_TASK:_ Only the lines from the start of the data through the one containing "Given: Expand the" belong in your answer; return them exactly.

----- INFORMATION GIVEN

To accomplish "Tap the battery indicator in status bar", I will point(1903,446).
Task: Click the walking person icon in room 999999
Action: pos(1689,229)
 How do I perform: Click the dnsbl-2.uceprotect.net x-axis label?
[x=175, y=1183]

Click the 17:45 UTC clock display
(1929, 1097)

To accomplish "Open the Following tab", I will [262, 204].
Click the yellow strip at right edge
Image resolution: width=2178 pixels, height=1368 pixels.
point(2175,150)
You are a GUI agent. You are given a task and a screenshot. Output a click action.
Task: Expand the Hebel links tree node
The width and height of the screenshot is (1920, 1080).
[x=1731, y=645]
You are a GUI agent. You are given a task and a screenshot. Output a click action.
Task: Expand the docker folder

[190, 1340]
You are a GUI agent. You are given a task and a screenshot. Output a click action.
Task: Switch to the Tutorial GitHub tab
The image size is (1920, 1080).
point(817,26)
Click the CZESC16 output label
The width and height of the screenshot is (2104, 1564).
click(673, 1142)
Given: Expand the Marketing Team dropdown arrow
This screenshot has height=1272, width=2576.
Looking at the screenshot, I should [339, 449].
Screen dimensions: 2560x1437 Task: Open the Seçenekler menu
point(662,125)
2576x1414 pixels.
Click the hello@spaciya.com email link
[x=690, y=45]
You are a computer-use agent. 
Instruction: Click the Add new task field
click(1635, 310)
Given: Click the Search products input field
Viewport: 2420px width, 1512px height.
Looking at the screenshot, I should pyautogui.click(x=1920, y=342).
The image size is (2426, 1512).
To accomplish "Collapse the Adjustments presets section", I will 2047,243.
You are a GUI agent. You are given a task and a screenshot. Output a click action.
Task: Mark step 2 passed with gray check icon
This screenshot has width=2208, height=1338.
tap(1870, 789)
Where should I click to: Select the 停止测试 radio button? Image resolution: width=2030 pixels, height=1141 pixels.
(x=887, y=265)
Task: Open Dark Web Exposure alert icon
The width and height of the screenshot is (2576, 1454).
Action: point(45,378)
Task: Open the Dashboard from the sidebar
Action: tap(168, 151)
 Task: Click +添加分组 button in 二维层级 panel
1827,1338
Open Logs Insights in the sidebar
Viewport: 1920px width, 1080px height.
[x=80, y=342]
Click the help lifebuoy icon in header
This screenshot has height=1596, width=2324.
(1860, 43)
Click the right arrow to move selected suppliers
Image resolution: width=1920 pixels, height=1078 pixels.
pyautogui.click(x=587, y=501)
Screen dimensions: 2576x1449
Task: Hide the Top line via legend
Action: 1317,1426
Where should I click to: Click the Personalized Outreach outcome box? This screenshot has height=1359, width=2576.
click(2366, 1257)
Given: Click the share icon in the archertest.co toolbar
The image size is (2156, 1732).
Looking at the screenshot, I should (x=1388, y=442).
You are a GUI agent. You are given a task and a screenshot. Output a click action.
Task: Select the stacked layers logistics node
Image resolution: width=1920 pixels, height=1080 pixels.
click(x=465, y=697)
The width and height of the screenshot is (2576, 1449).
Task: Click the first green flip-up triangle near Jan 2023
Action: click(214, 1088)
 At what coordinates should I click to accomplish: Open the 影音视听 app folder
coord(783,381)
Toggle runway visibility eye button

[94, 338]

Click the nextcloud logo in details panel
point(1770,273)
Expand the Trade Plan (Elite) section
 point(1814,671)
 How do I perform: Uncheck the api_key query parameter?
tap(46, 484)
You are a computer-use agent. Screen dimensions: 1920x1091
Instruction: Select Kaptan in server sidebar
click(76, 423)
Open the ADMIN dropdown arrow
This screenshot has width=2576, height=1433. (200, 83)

----------

_OUTPUT BELOW:_
To accomplish "Tap the battery indicator in status bar", I will point(1903,446).
Task: Click the walking person icon in room 999999
Action: pos(1689,229)
 How do I perform: Click the dnsbl-2.uceprotect.net x-axis label?
[x=175, y=1183]

Click the 17:45 UTC clock display
(1929, 1097)

To accomplish "Open the Following tab", I will [262, 204].
Click the yellow strip at right edge
Image resolution: width=2178 pixels, height=1368 pixels.
point(2175,150)
You are a GUI agent. You are given a task and a screenshot. Output a click action.
Task: Expand the Hebel links tree node
The width and height of the screenshot is (1920, 1080).
[x=1731, y=645]
You are a GUI agent. You are given a task and a screenshot. Output a click action.
Task: Expand the docker folder

[190, 1340]
You are a GUI agent. You are given a task and a screenshot. Output a click action.
Task: Switch to the Tutorial GitHub tab
The image size is (1920, 1080).
point(817,26)
Click the CZESC16 output label
The width and height of the screenshot is (2104, 1564).
click(673, 1142)
Given: Expand the Marketing Team dropdown arrow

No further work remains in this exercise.